My problem with Python


Today, we’re diving into a rather controversial topic: ‘My problem with Python.’ But before you raise your eyebrows, let me clarify: It’s not quite what you think. So, let’s unravel this Python conundrum.

Why learn Python?

Let’s start by setting the record straight. Python, the language, is pretty fantastic. It’s versatile, boasts a treasure trove of data science libraries, and guess what? It was my first programming language. That’s right, Python and I go way back to my days as a stats newbie, looking for something more robust than STATA.

Back then, it was a showdown between R and Python for me. The online world seemed to be in a Python frenzy. Everywhere I looked, articles, tutorials, you name it – they all seemed to be chanting ‘Python, Python, Python!’ So, naturally, I jumped on the bandwagon. Python became my go-to for data science, my knight in shining armor, if you will.


But then, plot twist! During my master’s, I was forced to learn R. And guess what? I was blown away. R was like this hidden gem, perfectly cut for data analysis. Slowly but surely, R started replacing Python in my data science toolkit. That got me thinking: Were those Python-preaching articles a bit too… biased?

As I dug deeper, it became clear. Many of those Python articles had misunderstood R, or worse, underestimated it. The craziest thing about all this is that many of these articles have literally pointed out things that aren’t true, such as the fact that R doesn’t have any good machine learning or visualization libraries. Also, some were comparing plain R with Python + Pandas + Numpy + ScikitLearn + TensorFlow. This realization hit me hard.

These articles and videos were much more subjective than they seemed in their choice of examples (sometimes these examples were already out of date) and concretely little effort was made in searching in R.

Latter I ventured further, exploring languages like Julia and Nim. I needed performance, I craved compilation, and I was hunting for application. These new languages opened my eyes to a world beyond Python. Yet, Python remained in my arsenal, like an old friend you can’t let go of.

My problem with Python

Like all programming languages, Python has its shortcomings, which I can easily mention. These flaws become obvious when I compare it to other programming languages I use: - It’s slow (not compiled) - Has a huge dependency on C for heavy tasks - Possible to create desktop applications, but inappropriate - Has no built-in linear algebra functionality - No integrated dataframe management functionality - No integrated statistics or machine learning functionality - Object-oriented doesn’t integrate well with any of the above functionalities (Numpy and Pandas for instance feel weird to use personally)

And the list goes on. But these aren’t my problem: no programming language is perfect.

So, here’s my ‘problem’ with Python: It’s not the language itself, but the popularity bias surrounding it. This bias blinds us, leading many to overlook alternatives that might be better suited for certain tasks. It creates a bubble, where Python is the be-all and end-all, and other languages are mere afterthoughts. This bubble isn’t just limiting; it’s dangerous for beginners.

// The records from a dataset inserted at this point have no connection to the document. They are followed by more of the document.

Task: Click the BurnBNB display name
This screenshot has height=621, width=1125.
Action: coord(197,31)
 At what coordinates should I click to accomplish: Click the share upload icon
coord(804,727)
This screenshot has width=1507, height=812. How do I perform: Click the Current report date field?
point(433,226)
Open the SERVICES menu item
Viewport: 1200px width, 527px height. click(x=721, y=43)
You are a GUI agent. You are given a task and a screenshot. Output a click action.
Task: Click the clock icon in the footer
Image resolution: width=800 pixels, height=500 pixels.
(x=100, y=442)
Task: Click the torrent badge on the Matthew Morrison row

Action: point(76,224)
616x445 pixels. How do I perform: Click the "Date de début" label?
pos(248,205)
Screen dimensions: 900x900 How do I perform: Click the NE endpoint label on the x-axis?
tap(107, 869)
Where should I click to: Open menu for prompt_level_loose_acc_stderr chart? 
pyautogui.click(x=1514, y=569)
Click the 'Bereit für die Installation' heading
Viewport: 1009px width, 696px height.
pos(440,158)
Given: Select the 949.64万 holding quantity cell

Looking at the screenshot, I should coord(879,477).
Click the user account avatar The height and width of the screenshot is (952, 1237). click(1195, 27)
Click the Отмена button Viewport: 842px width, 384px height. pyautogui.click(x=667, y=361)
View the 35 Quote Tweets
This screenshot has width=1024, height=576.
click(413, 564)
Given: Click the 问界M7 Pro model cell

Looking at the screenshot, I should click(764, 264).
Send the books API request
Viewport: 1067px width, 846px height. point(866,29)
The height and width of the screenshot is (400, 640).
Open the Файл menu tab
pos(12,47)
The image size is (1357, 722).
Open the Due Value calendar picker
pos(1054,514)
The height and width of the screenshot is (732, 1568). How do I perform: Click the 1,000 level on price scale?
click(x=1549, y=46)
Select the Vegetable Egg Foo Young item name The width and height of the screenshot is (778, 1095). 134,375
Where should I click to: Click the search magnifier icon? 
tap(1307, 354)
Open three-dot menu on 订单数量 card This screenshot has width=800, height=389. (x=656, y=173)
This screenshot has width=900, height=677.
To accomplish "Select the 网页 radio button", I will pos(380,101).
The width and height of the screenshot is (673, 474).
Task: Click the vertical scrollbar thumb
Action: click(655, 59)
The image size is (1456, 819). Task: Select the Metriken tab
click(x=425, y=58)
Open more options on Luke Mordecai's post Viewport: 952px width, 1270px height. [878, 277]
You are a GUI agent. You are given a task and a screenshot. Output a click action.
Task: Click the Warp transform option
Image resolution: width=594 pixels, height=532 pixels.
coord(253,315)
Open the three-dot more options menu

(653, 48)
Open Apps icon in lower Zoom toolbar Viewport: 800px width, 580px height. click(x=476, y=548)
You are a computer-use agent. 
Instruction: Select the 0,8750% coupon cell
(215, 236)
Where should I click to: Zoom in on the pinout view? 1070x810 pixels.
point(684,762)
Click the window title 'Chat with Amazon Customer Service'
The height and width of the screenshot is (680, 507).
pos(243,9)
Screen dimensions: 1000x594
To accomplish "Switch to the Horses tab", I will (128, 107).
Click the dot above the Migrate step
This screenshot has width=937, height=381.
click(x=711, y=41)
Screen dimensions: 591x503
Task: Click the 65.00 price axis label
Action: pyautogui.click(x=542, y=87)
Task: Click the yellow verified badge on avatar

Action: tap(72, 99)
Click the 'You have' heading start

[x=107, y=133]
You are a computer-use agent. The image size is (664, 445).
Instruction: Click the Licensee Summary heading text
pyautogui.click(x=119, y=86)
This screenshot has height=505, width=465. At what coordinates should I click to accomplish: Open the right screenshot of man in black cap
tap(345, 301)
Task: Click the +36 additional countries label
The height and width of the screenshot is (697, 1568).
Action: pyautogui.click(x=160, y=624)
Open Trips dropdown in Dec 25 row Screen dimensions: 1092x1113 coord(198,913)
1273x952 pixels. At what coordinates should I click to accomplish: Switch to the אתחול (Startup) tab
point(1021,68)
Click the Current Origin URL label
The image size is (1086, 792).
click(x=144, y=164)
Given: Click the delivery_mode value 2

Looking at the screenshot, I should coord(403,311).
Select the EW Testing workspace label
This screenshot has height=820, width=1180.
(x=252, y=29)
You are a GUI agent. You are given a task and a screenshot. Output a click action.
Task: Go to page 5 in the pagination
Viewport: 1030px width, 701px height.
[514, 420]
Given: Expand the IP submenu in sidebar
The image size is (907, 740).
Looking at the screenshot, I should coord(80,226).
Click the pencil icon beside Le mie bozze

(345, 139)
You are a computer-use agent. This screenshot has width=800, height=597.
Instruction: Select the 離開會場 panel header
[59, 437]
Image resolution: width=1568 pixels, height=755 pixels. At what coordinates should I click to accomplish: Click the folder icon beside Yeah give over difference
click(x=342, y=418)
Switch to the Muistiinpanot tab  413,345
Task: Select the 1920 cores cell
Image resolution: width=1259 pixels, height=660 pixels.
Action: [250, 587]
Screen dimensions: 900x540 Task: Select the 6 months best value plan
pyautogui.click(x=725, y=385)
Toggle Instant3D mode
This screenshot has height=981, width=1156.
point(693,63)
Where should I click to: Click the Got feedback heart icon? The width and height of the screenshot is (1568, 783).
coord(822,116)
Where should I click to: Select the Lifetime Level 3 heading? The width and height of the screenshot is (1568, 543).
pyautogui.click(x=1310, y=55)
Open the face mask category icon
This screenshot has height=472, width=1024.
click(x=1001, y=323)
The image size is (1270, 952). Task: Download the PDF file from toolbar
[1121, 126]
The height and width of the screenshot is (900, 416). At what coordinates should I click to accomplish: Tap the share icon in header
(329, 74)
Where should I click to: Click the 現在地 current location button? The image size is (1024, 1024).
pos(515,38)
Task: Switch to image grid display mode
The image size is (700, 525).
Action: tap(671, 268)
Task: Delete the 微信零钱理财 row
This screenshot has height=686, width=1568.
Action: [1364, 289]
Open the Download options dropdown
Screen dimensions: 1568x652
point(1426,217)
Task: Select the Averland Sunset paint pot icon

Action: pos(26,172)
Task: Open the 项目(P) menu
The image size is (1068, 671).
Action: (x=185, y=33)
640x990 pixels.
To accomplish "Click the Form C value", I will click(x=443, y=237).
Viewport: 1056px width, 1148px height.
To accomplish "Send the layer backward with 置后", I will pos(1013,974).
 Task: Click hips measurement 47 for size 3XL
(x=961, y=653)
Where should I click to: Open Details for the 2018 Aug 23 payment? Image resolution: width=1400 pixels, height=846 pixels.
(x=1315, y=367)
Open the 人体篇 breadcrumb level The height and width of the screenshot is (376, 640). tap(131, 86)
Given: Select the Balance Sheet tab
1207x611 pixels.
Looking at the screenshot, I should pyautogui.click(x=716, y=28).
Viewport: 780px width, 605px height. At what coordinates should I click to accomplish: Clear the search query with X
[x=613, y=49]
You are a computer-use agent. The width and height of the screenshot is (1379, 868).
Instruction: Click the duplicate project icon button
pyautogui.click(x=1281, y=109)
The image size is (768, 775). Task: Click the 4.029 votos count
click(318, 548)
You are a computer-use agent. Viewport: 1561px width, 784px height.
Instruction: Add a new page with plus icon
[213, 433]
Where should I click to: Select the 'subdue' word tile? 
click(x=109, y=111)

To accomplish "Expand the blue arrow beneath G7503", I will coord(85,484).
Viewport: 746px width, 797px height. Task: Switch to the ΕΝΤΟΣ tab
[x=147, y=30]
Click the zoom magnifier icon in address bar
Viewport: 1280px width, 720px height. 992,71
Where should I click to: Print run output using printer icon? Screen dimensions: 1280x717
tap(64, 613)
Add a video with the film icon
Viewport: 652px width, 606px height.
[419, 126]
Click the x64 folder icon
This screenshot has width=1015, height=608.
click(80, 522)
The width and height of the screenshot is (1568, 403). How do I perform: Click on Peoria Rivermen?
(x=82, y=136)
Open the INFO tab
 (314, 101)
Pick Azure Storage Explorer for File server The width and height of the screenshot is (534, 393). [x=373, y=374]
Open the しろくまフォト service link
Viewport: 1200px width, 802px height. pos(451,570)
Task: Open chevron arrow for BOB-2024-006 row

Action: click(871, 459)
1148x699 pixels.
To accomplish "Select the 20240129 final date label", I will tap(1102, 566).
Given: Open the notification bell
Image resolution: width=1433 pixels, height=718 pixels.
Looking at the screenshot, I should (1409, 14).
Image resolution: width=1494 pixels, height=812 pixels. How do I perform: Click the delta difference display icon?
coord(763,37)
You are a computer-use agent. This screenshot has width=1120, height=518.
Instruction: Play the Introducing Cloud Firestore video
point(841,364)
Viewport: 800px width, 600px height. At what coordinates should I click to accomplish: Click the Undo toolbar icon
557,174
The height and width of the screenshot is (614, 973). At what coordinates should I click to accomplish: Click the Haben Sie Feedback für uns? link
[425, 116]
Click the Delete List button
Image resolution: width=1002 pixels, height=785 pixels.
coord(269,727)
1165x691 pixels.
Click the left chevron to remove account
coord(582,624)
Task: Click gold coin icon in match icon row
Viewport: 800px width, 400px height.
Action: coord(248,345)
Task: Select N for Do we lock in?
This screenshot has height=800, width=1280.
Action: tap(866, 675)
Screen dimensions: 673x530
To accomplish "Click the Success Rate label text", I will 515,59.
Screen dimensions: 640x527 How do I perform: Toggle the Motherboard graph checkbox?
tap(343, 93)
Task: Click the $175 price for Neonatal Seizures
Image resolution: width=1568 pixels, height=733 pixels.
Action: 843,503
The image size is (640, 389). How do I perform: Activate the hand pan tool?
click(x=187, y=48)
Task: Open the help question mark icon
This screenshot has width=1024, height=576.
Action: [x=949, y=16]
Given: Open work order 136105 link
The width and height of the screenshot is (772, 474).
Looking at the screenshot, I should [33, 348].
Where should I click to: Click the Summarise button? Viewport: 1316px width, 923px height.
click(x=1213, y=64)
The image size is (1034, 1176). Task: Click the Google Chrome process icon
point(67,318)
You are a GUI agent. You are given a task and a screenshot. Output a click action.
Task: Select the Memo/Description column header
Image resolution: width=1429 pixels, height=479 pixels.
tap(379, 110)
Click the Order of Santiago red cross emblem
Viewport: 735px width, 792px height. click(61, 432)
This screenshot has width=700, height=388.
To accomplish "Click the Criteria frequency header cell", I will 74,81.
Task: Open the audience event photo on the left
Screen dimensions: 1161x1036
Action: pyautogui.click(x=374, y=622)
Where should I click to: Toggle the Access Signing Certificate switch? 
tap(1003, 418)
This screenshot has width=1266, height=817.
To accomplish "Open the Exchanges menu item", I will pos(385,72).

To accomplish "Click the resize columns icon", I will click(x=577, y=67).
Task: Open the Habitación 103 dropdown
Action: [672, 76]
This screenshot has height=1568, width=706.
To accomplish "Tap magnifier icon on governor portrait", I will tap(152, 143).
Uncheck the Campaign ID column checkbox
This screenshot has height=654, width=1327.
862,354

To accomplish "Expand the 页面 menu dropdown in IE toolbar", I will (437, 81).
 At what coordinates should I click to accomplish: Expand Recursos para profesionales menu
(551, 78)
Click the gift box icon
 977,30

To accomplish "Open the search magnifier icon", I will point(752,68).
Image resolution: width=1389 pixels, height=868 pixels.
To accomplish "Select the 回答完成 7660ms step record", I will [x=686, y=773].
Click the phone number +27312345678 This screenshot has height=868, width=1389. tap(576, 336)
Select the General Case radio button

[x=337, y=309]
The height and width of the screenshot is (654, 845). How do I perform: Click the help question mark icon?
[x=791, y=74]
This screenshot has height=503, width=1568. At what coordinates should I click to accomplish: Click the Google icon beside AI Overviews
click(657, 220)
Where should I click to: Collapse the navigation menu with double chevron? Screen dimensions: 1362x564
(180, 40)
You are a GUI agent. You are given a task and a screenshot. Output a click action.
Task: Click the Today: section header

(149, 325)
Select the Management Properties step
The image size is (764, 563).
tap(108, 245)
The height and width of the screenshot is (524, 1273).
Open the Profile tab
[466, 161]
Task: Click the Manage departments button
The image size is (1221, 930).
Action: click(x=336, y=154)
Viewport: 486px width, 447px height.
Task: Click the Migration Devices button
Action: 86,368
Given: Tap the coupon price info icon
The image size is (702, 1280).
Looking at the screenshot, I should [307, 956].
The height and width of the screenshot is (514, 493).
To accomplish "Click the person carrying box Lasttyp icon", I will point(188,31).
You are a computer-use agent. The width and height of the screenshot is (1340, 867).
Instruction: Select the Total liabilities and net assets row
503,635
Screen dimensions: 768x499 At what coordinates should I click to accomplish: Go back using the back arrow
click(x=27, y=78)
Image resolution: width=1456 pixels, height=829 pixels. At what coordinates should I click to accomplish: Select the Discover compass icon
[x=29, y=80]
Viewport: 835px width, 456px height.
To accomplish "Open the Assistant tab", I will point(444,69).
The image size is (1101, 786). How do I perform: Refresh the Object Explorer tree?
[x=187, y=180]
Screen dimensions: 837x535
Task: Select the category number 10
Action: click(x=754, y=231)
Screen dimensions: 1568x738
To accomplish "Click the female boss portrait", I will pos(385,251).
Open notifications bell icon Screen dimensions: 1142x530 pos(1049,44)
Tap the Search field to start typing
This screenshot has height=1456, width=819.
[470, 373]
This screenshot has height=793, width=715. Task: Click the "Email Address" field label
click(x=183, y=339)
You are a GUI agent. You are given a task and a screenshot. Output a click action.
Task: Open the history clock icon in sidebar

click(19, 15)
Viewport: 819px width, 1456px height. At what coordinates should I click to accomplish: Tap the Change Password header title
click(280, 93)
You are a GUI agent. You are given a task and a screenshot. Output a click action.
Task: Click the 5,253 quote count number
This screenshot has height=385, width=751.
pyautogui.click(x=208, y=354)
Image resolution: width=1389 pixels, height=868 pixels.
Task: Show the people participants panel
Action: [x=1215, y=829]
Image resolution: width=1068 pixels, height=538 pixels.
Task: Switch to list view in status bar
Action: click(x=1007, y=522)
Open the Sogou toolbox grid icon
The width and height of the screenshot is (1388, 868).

In concrete terms, thanks to its versatility, Python can become a comfort zone from which it’s hard to escape. But focusing on just one language and ignoring the alternatives can lead to a number of problems: - Performance: In the case of languages like Python, performance is limited and you have to rely on libraries that depend on other, more powerful languages for specific uses (C/C++). What’s more, when it comes to writing high-performance programs in their own right, it’s a bad idea to write them in Python or other supposedly faster alternatives (Pypy or Cython) when you could be using other more powerful and almost equally easy-to-use languages like Julia, Mojo or Nim. This solve the two language problem in a better way. - Ecosystem: Even if Python could virtually be used in many circumstances, there are languages that have ecosystems better suited to certain tasks, such as JavaScript for Web development, R for statistics, Kotlin for application development or Rust for system development. - Career: It’s possible to make a career out of a single programming language. The chances of working with just one language seem high in a rare programming language. In the case of a language like Python (which everyone uses), it’s more appropriate to have another language to back up your skills. Even in a field like data science, it’s very often required to know how to use SQL or R in addition to Python. What’s more, it’s not only machine learning skills that are required, but also knowledge of statistics, architecture (AWS, Azure, etc.) and other skills. What’s more, having more than one language means more career opportunities.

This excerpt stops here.